Your assumption on the design goal for this speaker is wrong.

As discussed in detail on our forum with its release, the goal of this speaker was as even and as neutral a sound power response as we could achieve. As you know, sound power represents the total radiation of the speaker and, in my professional opinion, best represents a speaker’s overall neutrality.

It is all right here in our forum from many months ago. See my 2nd post:

Sierra-1V2

To accomplish this, it meant precisely matching the directivity of the woofer and tweeter at crossover. Doing so without a waveguide on the tweeter is an extremely difficult task, but it is possible as these measurements clearly indicate. It was also our goal to offer wider horizontal dispersion, something a waveguide limits.

This meant sampling dozens and dozens of tweeters and it just so happened that a new tweeter from SEAS offered better directivity than the highly regarded 27TBCD, more commonly known as the DXT, which incorporates a highly specialized deep waveguide. It was my understanding from my discussions with SEAS that this new tweeter will eventually replace the DXT. (note the similar model designations). The Titan tweeter has much wider dispersion, lower distortion, and a more linear frequency response. Feel free to contact SEAS directly to discuss this. Exactly how they accomplished this directivity with a “flat” waveguide is a combination of many factors, but indeed - they accomplished it and the proof is right there. I was quite shocked as well, and I also publicly mentioned this with the release of our LX.

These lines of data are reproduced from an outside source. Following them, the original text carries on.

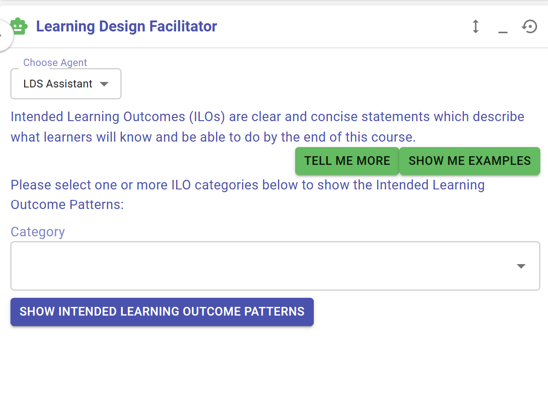The image size is (548, 403).
Task: Click the Category label text
Action: click(x=38, y=232)
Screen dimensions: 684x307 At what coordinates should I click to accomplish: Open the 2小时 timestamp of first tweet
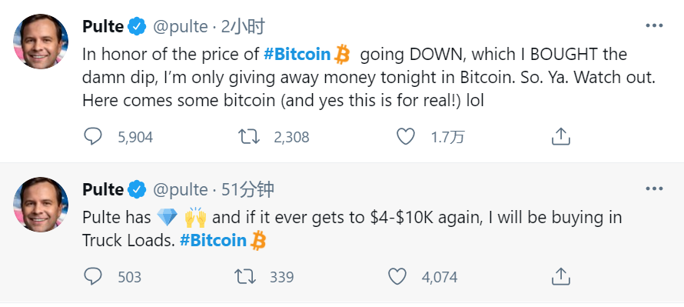coord(243,27)
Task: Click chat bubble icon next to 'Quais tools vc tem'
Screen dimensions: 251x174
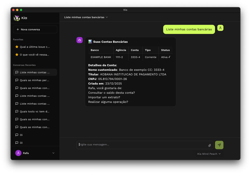Action: click(17, 111)
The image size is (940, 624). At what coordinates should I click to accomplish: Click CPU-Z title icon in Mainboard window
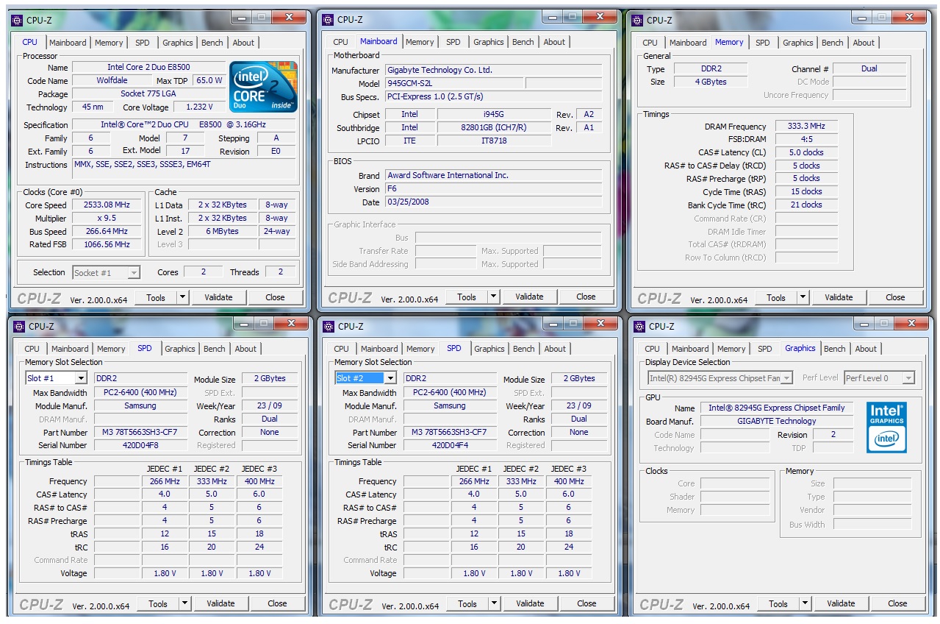point(327,20)
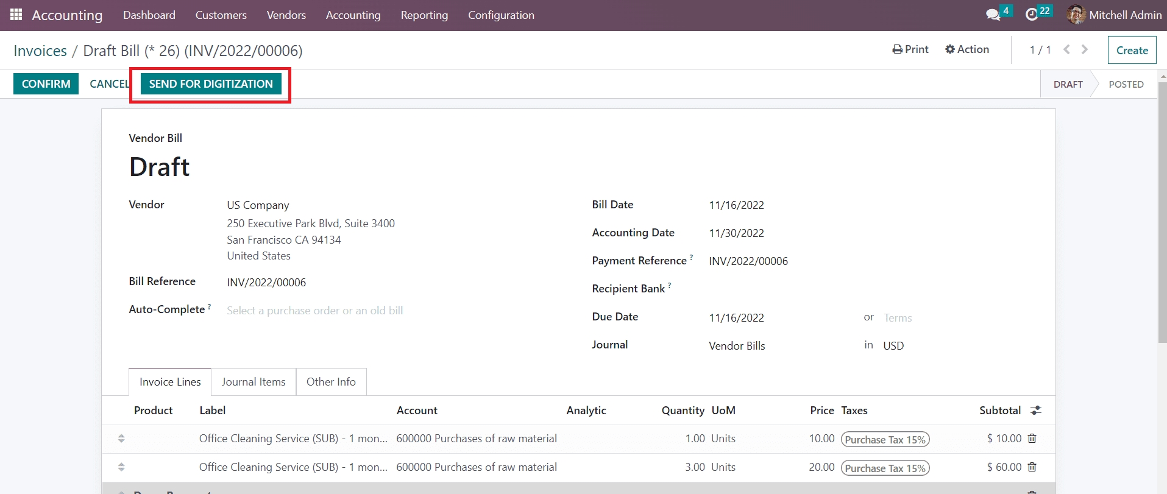Image resolution: width=1167 pixels, height=494 pixels.
Task: Open the Print dropdown menu
Action: [x=910, y=49]
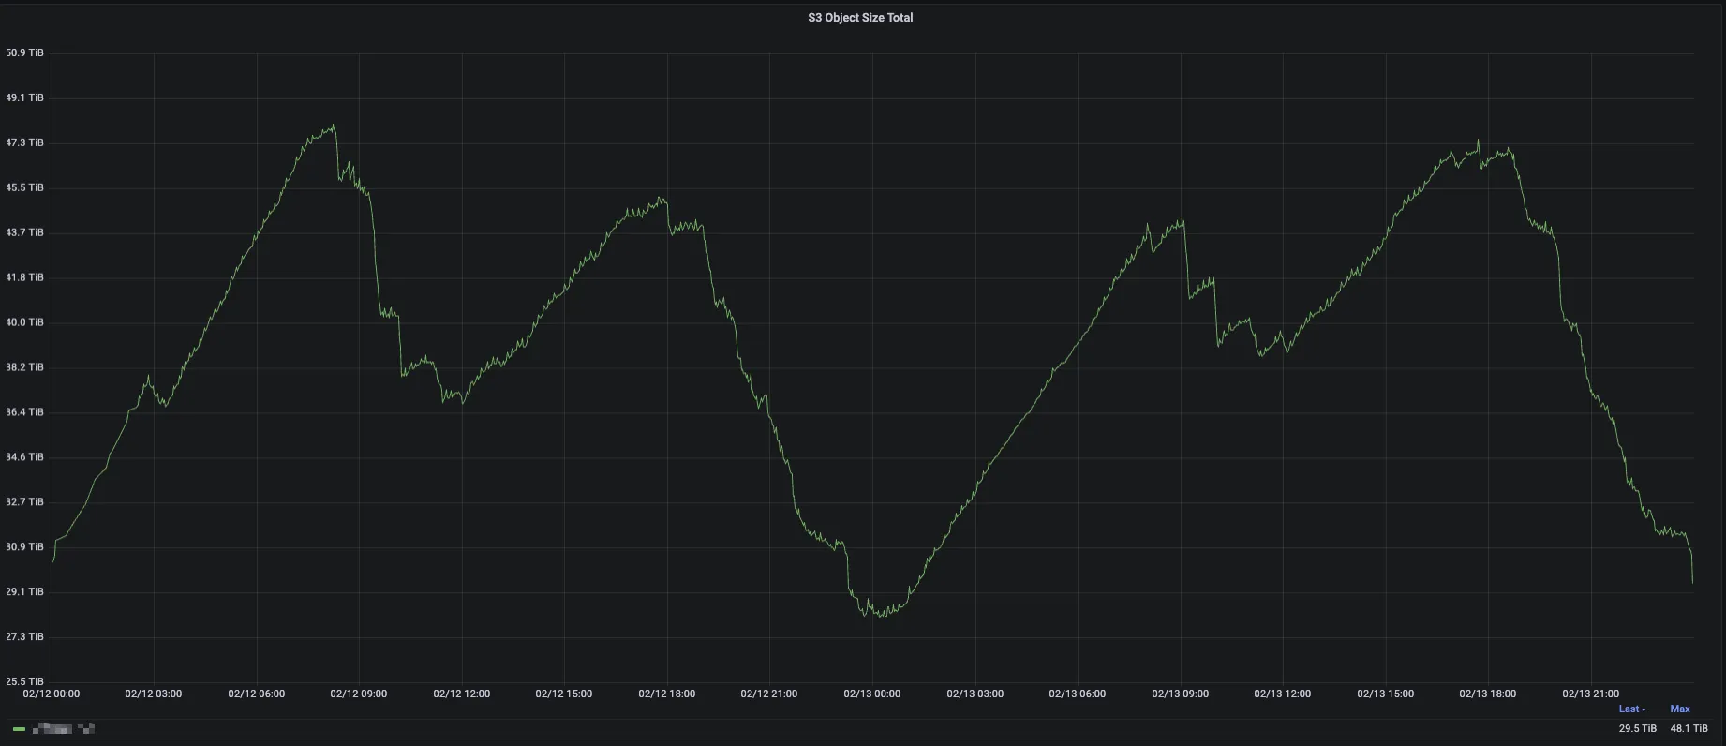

Let’s compare the sound power response and ERDI of the S1V2 with the Revel M105, which takes full advantage of a waveguide. Which sound power response is the more linear in the crossover region? Which ERDI has less directivity error?

newplot (2).png


You mention tinkering to achieve the textbook PIR. How exactly? I for one would like to know how to do that. Amir posted the acoustic close mic response curves of both the woofer and tweeter, they look clean and without manipulation. The depression in the woofer starting at about 500Hz -1.7kHz is by design and is partly baffle step compensation as well as to compensate for a pesky peak in the woofer’s response that you can see in the original Sierra-1 with 3rd party measurements from the NRC:

https://www.soundstagenetwork.com/measurements/speakers/ascend_sierra1/frequency_on1530.gif

The Sierra-1V2 woofer is different than the original, but uses the same cone and surround, thus that same peak needed to be dealt with for the new version of the Sierra-1.

We managed to achieve our design goals for the sound power response by first selecting a tweeter that had the directivity we needed. And from that, literally taking 100’s of NFS scans combined with some advanced modelling we developed to determine the precise crossover point and high pass and low pass filter slopes needed to achieve this. (it helps having family with PHD’s in physics) That stated, we have only been able to accomplish this using this specific dome tweeter, which is why we used it in our LX and now with the S1V2 as well as our new towers and horizon.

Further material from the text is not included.